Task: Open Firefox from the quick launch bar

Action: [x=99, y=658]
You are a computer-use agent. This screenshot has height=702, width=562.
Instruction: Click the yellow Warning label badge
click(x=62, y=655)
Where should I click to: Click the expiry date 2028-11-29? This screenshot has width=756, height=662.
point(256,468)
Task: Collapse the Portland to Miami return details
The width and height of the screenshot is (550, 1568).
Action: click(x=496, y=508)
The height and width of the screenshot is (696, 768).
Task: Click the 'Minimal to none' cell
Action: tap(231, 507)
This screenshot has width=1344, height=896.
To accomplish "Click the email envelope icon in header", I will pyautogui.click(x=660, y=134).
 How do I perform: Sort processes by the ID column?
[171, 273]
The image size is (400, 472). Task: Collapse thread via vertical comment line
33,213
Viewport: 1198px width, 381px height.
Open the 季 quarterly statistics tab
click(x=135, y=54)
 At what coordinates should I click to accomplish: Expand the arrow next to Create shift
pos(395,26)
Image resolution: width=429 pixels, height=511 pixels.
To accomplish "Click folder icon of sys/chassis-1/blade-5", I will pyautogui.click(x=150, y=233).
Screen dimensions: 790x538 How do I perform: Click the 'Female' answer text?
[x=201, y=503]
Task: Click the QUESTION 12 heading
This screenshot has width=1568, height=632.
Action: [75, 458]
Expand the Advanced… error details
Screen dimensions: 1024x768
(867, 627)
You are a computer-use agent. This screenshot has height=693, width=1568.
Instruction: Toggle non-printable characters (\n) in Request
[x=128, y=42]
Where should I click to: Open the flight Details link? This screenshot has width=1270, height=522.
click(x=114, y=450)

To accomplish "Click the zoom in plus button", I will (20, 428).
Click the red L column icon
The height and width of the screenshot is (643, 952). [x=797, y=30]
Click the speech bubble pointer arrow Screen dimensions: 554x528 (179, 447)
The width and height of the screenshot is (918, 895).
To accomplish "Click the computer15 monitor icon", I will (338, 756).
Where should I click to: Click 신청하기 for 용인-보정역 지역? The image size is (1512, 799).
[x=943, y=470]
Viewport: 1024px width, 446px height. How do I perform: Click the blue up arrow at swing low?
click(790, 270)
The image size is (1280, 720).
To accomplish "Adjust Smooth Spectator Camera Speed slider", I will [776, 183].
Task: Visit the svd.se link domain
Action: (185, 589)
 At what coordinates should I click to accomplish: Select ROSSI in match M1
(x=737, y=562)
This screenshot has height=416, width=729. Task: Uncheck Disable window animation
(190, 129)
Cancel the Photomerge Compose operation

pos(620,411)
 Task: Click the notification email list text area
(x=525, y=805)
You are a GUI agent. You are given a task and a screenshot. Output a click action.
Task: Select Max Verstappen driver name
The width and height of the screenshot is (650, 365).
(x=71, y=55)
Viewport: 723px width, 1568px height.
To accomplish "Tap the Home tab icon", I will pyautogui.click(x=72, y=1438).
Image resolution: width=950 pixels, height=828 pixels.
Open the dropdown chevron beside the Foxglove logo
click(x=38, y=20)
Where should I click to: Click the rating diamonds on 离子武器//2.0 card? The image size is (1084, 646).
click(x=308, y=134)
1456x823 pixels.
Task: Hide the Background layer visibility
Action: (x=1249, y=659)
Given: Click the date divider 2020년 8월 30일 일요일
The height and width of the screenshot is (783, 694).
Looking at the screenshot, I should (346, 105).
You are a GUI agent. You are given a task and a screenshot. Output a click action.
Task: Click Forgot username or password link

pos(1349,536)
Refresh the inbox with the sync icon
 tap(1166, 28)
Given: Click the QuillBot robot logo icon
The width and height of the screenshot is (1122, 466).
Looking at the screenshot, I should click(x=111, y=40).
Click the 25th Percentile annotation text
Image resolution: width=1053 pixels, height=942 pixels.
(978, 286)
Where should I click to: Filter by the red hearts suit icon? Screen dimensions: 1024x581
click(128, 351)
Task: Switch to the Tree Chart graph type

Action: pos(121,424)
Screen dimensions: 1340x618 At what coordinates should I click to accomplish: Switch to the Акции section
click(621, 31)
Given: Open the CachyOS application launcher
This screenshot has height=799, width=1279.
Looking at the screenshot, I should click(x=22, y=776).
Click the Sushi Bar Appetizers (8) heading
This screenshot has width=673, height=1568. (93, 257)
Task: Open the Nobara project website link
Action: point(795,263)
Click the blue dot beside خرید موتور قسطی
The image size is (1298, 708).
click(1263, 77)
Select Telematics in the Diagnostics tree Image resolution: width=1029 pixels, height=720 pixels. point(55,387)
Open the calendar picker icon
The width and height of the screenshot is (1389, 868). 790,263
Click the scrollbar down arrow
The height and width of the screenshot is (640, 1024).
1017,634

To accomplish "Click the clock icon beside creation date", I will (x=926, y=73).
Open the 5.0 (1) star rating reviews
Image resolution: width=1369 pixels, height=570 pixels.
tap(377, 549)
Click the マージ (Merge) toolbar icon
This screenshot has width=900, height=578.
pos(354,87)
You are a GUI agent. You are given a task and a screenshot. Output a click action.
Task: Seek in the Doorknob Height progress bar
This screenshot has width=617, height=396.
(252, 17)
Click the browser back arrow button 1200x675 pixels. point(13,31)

◆ ◆ ◆

| Problem to solve |
Print all the records exactly as written.

| Result for this exercise |
Task: Open Firefox from the quick launch bar

Action: [x=99, y=658]
You are a computer-use agent. This screenshot has height=702, width=562.
Instruction: Click the yellow Warning label badge
click(x=62, y=655)
Where should I click to: Click the expiry date 2028-11-29? This screenshot has width=756, height=662.
point(256,468)
Task: Collapse the Portland to Miami return details
The width and height of the screenshot is (550, 1568).
Action: click(x=496, y=508)
The height and width of the screenshot is (696, 768).
Task: Click the 'Minimal to none' cell
Action: tap(231, 507)
This screenshot has width=1344, height=896.
To accomplish "Click the email envelope icon in header", I will pyautogui.click(x=660, y=134).
 How do I perform: Sort processes by the ID column?
[171, 273]
The image size is (400, 472). Task: Collapse thread via vertical comment line
33,213
Viewport: 1198px width, 381px height.
Open the 季 quarterly statistics tab
click(x=135, y=54)
 At what coordinates should I click to accomplish: Expand the arrow next to Create shift
pos(395,26)
Image resolution: width=429 pixels, height=511 pixels.
To accomplish "Click folder icon of sys/chassis-1/blade-5", I will pyautogui.click(x=150, y=233).
Screen dimensions: 790x538 How do I perform: Click the 'Female' answer text?
[x=201, y=503]
Task: Click the QUESTION 12 heading
This screenshot has width=1568, height=632.
Action: [75, 458]
Expand the Advanced… error details
Screen dimensions: 1024x768
(867, 627)
You are a computer-use agent. This screenshot has height=693, width=1568.
Instruction: Toggle non-printable characters (\n) in Request
[x=128, y=42]
Where should I click to: Open the flight Details link? This screenshot has width=1270, height=522.
click(x=114, y=450)

To accomplish "Click the zoom in plus button", I will (20, 428).
Click the red L column icon
The height and width of the screenshot is (643, 952). [x=797, y=30]
Click the speech bubble pointer arrow Screen dimensions: 554x528 (179, 447)
The width and height of the screenshot is (918, 895).
To accomplish "Click the computer15 monitor icon", I will (338, 756).
Where should I click to: Click 신청하기 for 용인-보정역 지역? The image size is (1512, 799).
[x=943, y=470]
Viewport: 1024px width, 446px height. How do I perform: Click the blue up arrow at swing low?
click(790, 270)
The image size is (1280, 720).
To accomplish "Adjust Smooth Spectator Camera Speed slider", I will [776, 183].
Task: Visit the svd.se link domain
Action: (185, 589)
 At what coordinates should I click to accomplish: Select ROSSI in match M1
(x=737, y=562)
This screenshot has height=416, width=729. Task: Uncheck Disable window animation
(190, 129)
Cancel the Photomerge Compose operation

pos(620,411)
 Task: Click the notification email list text area
(x=525, y=805)
You are a GUI agent. You are given a task and a screenshot. Output a click action.
Task: Select Max Verstappen driver name
The width and height of the screenshot is (650, 365).
(x=71, y=55)
Viewport: 723px width, 1568px height.
To accomplish "Tap the Home tab icon", I will pyautogui.click(x=72, y=1438).
Image resolution: width=950 pixels, height=828 pixels.
Open the dropdown chevron beside the Foxglove logo
click(x=38, y=20)
Where should I click to: Click the rating diamonds on 离子武器//2.0 card? The image size is (1084, 646).
click(x=308, y=134)
1456x823 pixels.
Task: Hide the Background layer visibility
Action: (x=1249, y=659)
Given: Click the date divider 2020년 8월 30일 일요일
The height and width of the screenshot is (783, 694).
Looking at the screenshot, I should (346, 105).
You are a GUI agent. You are given a task and a screenshot. Output a click action.
Task: Click Forgot username or password link

pos(1349,536)
Refresh the inbox with the sync icon
 tap(1166, 28)
Given: Click the QuillBot robot logo icon
The width and height of the screenshot is (1122, 466).
Looking at the screenshot, I should click(x=111, y=40).
Click the 25th Percentile annotation text
Image resolution: width=1053 pixels, height=942 pixels.
(978, 286)
Where should I click to: Filter by the red hearts suit icon? Screen dimensions: 1024x581
click(128, 351)
Task: Switch to the Tree Chart graph type

Action: pos(121,424)
Screen dimensions: 1340x618 At what coordinates should I click to accomplish: Switch to the Акции section
click(621, 31)
Given: Open the CachyOS application launcher
This screenshot has height=799, width=1279.
Looking at the screenshot, I should click(x=22, y=776).
Click the Sushi Bar Appetizers (8) heading
This screenshot has width=673, height=1568. (93, 257)
Task: Open the Nobara project website link
Action: point(795,263)
Click the blue dot beside خرید موتور قسطی
The image size is (1298, 708).
click(1263, 77)
Select Telematics in the Diagnostics tree Image resolution: width=1029 pixels, height=720 pixels. point(55,387)
Open the calendar picker icon
The width and height of the screenshot is (1389, 868). 790,263
Click the scrollbar down arrow
The height and width of the screenshot is (640, 1024).
1017,634

To accomplish "Click the clock icon beside creation date", I will (x=926, y=73).
Open the 5.0 (1) star rating reviews
Image resolution: width=1369 pixels, height=570 pixels.
tap(377, 549)
Click the マージ (Merge) toolbar icon
This screenshot has width=900, height=578.
pos(354,87)
You are a GUI agent. You are given a task and a screenshot. Output a click action.
Task: Seek in the Doorknob Height progress bar
This screenshot has width=617, height=396.
(252, 17)
Click the browser back arrow button 1200x675 pixels. point(13,31)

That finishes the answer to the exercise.